Extended Data Fig. 2: Cycling genes in mosquitos. | Nature Microbiology

Extended Data Fig. 2: Cycling genes in mosquitos.

From: Parasite and vector circadian clocks mediate efficient malaria transmission

Extended Data Fig. 2

A. Histograms showing that across 1,000 permutations of Anopheles stephensi genes in both light/darkness and complete darkness over 72 h, no permutation had more cycling genes than the observed sample, as determined by a combination of cycle detection algorithms. This analysis shows that an average of 70-120 genes would be defined as cycling by chance, whereas the correct time point order identified between 3000 to 5000 genes. B. Confirmation of salivary gland transcriptome. Normalized expression of 443 fat-body-specific genes were obtained from VectorBase (Sreenivasamurthy, Madugundu et al. 2017), where the top 100 expressed genes were plotted (pink violin plot) and compared their expression levels to our top 100 expressed fat-body-specific genes in our salivary gland transcriptome dataset in complete darkness (black horizontal line).

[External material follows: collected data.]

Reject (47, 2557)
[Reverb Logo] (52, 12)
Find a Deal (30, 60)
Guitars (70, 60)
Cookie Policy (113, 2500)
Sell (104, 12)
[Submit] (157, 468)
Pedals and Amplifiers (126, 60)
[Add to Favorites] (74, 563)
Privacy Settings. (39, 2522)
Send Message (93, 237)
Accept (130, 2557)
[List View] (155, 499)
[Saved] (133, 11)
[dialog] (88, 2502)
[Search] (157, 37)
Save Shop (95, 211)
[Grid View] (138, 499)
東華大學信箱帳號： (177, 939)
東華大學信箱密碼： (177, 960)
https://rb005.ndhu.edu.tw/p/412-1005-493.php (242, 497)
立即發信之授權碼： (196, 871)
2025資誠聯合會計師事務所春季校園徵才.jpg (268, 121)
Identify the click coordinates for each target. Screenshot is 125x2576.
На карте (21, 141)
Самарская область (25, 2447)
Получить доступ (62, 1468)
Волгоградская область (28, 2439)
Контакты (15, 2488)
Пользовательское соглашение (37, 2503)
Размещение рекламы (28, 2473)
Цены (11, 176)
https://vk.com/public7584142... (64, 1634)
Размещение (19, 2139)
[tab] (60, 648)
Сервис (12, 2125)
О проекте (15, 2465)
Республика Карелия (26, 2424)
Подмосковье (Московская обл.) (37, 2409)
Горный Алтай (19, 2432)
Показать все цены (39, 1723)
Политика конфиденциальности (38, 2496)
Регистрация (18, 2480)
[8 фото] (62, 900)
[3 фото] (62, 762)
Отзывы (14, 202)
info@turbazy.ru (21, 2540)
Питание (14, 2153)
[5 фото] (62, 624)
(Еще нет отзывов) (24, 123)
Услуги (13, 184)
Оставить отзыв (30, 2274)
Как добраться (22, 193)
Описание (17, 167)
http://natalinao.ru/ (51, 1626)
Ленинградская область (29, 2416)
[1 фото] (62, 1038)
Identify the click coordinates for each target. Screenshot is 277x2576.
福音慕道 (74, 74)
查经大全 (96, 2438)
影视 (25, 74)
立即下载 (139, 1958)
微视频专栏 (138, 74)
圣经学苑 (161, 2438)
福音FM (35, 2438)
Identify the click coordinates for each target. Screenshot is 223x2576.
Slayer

Unpaired Welch’s t test, two-sided, ****p-value < 0.0001. C. Phase of known clock genes of insects. D. Expression profile of known clock genes of mosquitos insects. E. Top enriched cycling genes shared INTERPRO domains across conditions. F. Top enriched cycling genes shared KEGG pathways across conditions. For E/F: one-sided; used Benjamini-Hochberg (FDR) method to correct for multiple comparisons.